▶ WORK TO COMPLETE
Start at the first line of the material below and retype each line through the one containing "Terms of Service (1258, 1383)", exactly.

====================

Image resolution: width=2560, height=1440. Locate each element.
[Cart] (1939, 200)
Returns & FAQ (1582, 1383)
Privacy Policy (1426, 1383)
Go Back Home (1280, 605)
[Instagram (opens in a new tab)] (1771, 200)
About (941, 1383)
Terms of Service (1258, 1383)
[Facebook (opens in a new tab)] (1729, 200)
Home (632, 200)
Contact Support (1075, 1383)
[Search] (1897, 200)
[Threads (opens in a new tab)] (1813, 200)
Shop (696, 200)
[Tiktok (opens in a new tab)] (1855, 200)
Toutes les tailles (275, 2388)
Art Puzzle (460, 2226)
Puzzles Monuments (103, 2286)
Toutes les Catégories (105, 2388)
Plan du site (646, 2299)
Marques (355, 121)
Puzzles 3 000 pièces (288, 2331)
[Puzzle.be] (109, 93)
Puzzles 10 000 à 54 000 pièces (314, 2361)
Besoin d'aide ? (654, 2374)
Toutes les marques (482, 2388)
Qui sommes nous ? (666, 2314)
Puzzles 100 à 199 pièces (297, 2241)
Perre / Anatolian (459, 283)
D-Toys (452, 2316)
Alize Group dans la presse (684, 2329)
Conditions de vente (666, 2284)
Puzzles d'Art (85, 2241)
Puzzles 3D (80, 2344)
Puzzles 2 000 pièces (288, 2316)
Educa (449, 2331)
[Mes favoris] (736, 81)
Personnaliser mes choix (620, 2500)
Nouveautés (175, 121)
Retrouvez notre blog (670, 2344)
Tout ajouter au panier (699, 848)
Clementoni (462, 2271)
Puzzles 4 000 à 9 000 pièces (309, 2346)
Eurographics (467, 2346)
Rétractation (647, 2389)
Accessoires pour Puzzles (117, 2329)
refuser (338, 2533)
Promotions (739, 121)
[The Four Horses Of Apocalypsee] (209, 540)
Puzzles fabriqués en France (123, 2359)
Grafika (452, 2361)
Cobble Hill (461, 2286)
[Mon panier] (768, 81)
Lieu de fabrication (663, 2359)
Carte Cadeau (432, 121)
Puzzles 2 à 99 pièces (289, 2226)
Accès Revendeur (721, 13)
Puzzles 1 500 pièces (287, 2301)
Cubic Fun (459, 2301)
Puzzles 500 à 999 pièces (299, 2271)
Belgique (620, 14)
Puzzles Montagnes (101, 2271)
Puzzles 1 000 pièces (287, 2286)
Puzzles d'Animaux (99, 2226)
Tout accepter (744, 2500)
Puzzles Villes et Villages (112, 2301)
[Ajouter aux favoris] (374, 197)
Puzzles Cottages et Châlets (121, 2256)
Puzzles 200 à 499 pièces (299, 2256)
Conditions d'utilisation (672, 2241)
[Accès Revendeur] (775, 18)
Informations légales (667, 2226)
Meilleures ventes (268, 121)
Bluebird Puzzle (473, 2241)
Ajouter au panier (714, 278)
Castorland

====================

▶ SOLUTION
Image resolution: width=2560, height=1440. Locate each element.
[Cart] (1939, 200)
Returns & FAQ (1582, 1383)
Privacy Policy (1426, 1383)
Go Back Home (1280, 605)
[Instagram (opens in a new tab)] (1771, 200)
About (941, 1383)
Terms of Service (1258, 1383)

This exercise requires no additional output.